Concernant les deux points que vous soulevez

La péremption
La date de péremption est la date limite à laquelle les produits peuvent être utilisés pour des soins. Au delà de cette date, les gants peuvent être utilisés comme des gants de ménage ordinaires. Concernant les autres produits il y a de nombreuses raisons susceptibles de rendre la conservation nécessaire : usage échantillon, formation, litiges, tests de vieillissement … La décision de conservation est un choix souverain de l’entreprise.

L’alerte
Nous comprenons cette interrogation, mais les produits concernés ne présentent pas un danger justifiant de lancer une alerte.
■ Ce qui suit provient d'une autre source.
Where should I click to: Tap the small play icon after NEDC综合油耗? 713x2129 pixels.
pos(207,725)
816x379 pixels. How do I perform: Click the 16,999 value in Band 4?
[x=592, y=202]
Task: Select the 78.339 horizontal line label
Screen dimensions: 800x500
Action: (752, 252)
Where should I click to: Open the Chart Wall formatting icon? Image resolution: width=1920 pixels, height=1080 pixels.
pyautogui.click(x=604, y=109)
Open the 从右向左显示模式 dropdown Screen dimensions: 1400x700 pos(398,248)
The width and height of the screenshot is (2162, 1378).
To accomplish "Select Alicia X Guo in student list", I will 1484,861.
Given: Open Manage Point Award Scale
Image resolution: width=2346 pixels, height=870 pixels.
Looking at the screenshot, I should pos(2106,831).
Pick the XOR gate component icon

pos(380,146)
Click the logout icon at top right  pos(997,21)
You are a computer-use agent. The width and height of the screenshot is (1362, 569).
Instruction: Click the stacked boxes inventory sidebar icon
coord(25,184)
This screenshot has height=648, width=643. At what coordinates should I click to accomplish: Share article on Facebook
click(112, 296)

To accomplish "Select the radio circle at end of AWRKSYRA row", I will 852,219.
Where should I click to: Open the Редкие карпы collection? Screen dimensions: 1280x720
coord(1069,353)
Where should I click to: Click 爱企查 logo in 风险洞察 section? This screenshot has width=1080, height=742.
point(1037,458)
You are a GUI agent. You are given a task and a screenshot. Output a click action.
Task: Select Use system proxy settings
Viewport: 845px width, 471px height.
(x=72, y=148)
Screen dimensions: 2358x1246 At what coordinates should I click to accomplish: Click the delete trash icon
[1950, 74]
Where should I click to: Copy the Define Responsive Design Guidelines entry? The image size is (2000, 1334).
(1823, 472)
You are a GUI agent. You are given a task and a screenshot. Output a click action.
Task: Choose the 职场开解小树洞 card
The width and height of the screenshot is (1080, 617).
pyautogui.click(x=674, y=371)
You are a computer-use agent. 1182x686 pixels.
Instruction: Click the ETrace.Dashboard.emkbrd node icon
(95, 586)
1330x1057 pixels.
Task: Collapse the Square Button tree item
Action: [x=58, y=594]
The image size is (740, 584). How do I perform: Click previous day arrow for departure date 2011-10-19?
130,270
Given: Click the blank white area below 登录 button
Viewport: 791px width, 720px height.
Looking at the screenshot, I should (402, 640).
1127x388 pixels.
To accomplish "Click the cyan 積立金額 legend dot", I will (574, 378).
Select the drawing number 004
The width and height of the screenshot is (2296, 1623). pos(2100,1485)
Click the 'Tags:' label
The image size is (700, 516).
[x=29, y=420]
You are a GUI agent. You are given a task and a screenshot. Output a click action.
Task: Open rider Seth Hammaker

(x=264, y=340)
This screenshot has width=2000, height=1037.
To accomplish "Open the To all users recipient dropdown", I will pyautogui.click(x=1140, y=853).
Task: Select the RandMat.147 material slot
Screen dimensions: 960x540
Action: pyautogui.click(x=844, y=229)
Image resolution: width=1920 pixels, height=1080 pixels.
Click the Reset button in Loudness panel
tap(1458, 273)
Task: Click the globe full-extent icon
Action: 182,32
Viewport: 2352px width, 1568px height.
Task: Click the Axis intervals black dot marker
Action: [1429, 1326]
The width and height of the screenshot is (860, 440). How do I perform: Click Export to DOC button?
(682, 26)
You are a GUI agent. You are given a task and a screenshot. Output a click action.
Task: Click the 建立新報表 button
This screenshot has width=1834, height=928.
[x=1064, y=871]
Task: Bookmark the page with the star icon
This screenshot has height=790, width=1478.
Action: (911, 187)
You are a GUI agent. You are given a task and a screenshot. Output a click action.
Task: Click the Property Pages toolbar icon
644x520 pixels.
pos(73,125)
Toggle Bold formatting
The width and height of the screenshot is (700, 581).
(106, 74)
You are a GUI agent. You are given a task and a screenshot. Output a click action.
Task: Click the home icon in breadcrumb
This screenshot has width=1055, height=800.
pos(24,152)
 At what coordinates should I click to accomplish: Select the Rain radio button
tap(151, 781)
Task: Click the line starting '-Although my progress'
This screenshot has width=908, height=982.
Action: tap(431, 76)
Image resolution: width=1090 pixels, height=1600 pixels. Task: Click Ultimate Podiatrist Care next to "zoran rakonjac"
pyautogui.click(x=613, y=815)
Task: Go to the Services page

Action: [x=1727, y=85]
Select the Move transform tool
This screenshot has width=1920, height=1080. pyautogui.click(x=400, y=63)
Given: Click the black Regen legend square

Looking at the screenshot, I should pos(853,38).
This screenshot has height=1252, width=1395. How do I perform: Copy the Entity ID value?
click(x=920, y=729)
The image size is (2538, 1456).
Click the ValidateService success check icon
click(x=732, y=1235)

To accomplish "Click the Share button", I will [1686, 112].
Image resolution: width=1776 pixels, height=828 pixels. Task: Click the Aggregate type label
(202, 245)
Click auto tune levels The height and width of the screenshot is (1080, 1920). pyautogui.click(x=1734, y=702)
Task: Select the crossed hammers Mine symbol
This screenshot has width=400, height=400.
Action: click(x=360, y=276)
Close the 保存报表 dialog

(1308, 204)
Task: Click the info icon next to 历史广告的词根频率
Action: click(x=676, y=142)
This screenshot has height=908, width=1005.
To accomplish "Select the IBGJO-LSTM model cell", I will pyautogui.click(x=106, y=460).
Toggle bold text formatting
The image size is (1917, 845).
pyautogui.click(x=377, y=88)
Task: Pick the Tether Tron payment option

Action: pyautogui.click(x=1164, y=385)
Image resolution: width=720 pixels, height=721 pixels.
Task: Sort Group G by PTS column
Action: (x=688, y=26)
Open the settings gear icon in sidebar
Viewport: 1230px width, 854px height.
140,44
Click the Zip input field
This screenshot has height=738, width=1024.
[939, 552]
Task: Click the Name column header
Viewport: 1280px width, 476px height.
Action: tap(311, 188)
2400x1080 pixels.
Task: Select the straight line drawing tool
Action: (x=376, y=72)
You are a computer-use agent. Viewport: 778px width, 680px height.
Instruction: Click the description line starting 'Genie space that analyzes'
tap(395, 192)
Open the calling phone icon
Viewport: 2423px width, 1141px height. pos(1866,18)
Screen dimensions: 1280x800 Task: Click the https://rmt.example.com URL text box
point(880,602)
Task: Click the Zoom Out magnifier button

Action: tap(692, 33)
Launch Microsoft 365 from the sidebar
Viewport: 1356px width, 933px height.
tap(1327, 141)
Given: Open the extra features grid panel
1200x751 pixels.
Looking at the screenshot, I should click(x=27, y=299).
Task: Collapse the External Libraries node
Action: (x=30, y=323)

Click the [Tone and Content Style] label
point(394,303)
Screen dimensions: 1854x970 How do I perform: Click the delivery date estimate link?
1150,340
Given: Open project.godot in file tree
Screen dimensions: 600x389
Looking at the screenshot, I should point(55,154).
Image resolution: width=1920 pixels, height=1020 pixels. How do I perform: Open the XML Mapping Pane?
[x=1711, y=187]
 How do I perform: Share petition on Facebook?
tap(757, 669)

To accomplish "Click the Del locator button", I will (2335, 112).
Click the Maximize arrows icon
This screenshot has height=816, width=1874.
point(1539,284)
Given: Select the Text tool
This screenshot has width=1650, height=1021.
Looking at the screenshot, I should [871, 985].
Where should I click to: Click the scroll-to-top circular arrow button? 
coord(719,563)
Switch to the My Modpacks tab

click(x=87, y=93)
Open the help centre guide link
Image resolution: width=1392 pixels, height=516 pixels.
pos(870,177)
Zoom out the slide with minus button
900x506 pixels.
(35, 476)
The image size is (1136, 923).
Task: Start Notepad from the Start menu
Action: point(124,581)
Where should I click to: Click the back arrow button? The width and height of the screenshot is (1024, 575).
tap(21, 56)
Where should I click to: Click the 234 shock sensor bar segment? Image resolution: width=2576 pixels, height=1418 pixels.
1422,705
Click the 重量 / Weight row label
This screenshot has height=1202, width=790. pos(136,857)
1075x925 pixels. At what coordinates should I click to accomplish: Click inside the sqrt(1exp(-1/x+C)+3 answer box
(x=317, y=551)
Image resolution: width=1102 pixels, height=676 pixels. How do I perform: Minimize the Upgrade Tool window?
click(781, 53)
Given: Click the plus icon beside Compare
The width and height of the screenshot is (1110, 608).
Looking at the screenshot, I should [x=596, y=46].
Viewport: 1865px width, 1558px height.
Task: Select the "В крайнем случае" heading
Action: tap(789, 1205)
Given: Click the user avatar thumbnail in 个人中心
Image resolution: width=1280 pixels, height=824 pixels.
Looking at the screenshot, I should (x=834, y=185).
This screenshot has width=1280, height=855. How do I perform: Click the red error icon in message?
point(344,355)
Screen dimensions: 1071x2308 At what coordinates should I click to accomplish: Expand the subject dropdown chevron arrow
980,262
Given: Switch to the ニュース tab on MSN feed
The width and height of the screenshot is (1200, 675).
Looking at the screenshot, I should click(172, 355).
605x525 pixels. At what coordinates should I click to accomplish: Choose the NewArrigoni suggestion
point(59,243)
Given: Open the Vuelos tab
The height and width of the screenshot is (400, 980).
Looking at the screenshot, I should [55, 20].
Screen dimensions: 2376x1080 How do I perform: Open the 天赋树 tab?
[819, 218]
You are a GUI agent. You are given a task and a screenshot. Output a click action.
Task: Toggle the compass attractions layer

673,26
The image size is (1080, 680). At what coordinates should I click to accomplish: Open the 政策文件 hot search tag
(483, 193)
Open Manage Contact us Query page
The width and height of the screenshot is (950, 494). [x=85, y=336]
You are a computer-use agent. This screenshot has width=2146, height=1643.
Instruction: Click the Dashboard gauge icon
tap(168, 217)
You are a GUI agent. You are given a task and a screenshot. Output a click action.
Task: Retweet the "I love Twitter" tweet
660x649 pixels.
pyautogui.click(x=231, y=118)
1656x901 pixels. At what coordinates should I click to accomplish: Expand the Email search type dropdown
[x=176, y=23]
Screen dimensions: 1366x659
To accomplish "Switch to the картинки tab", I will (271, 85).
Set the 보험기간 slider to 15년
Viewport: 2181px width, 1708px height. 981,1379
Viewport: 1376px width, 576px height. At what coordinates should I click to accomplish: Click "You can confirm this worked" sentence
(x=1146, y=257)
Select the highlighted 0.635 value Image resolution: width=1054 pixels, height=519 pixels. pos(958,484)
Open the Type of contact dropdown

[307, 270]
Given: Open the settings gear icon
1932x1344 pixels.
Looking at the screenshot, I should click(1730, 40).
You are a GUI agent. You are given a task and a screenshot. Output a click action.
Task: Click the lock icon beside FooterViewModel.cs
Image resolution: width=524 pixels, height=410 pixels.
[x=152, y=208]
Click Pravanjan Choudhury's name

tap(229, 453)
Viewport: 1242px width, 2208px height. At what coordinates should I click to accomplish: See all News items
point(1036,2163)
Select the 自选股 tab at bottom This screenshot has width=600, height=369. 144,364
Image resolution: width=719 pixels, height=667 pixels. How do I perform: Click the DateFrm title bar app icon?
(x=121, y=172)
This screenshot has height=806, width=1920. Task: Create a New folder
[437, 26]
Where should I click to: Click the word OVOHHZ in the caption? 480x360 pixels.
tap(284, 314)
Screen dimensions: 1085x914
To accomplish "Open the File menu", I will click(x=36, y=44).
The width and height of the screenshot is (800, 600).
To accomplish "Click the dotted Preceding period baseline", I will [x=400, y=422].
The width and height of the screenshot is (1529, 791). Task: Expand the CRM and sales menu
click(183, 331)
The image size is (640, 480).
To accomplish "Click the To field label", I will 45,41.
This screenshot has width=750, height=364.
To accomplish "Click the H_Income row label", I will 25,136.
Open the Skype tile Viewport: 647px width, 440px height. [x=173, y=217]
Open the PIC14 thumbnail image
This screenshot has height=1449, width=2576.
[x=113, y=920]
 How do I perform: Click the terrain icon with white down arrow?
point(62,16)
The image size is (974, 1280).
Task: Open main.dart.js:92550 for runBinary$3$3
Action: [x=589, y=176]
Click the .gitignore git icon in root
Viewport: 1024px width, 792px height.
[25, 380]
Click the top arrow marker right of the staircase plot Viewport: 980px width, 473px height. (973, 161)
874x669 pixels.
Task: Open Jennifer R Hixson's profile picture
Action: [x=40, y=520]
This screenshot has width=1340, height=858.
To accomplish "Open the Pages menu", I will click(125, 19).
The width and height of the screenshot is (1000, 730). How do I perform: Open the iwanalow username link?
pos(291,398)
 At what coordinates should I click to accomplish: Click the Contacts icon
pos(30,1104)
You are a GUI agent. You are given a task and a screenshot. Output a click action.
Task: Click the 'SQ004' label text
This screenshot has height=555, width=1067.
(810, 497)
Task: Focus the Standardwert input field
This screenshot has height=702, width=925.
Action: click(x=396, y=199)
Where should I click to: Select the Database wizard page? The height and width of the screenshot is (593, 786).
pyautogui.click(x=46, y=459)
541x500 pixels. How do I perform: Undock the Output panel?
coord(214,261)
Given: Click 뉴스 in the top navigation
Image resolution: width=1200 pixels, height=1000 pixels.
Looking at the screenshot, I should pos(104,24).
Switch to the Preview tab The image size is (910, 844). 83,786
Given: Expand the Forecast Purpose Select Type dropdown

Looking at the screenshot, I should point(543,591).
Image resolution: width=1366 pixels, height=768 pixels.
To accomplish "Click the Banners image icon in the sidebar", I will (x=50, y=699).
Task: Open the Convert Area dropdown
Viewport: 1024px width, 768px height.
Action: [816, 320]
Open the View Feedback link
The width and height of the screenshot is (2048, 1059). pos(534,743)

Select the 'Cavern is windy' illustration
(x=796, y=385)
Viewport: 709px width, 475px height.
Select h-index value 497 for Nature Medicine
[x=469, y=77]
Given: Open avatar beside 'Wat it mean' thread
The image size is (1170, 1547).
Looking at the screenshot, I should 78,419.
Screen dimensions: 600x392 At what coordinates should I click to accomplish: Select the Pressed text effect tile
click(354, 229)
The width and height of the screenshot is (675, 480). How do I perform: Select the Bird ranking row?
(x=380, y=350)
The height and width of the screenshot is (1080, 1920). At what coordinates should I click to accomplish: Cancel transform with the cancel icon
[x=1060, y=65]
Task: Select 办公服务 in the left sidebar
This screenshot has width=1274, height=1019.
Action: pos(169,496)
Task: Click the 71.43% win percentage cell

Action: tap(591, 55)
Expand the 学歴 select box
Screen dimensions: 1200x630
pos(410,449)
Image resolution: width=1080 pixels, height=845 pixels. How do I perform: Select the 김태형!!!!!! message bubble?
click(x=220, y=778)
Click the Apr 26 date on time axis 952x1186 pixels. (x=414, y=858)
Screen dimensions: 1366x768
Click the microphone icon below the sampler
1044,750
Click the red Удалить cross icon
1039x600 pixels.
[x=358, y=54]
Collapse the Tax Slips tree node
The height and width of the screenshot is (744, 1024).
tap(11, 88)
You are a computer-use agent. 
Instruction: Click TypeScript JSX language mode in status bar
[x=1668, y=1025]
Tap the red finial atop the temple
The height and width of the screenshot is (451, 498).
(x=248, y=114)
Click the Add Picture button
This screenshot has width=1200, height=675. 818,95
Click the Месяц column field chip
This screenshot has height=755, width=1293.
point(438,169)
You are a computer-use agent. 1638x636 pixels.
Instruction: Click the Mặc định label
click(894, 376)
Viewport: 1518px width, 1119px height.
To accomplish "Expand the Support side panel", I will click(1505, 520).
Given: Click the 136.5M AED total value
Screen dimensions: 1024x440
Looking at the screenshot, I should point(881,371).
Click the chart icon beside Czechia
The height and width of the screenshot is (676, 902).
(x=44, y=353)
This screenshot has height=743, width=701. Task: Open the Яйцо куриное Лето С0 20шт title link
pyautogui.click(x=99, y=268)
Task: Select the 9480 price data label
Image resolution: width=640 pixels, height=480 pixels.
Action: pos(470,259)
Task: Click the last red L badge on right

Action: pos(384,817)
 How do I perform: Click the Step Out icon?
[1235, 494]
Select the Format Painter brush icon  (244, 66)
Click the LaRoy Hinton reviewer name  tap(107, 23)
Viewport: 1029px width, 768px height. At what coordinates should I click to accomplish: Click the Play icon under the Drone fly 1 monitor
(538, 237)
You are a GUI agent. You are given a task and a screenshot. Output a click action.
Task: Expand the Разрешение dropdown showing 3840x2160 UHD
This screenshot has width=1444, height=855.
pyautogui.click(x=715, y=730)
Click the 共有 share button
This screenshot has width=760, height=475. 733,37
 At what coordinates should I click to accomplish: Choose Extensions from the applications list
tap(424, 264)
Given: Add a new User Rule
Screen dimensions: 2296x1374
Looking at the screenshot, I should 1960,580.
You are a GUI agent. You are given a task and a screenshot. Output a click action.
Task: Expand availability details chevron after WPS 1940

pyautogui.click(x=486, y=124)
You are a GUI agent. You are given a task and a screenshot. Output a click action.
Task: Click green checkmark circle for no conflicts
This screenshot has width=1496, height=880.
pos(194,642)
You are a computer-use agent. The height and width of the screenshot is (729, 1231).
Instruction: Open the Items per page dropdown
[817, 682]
Les gants et les perfuseurs sont propres et ne présentent pas de risque de contamination ou de toxicité. Il y a bien entendu un risque de piqûre s’ils sont ramassés et que le protège aiguille est ôté mais toutes proportions gardées, ce risque est moindre que celui présenté par des déchets courants (verre, ferraille et autres) qui ont été emportés à cette occasion. Il n’y a pas de précaution ou de comportement particulier à adopter vis a vis de ces produits, si ce n’est le comportement de bon sens en face d’un déchet. Il est évident que dans un tel contexte une alerte ne se justifie pas et risque au contraire de créer une psychose injustifiée. En termes de communication publique le terme de « déchets médicaux » est associé à une contamination ou a une toxicité. A titre de comparaison, le contenu d’un seul garage particulier peut présenter des risques beaucoup plus élevés que les produits qui ont été emportés.

Mesures pour la suite
Notre société a demandé et obtenu l’autorisation de démolir le local concerné, ce qui permettra d’évacuer les gants et perfuseurs restants qui sont dans une zone rendue dangereuse à la suite de la crue. Nous avons également sollicité la société ayant procédé au premier nettoyage afin qu’elle procède à une nouvelle vérification des berges et de toutes les zones accessibles le long de notre terrain.

Veuillez agréer, Mojnsieur, l’expression de ma considération distinguée.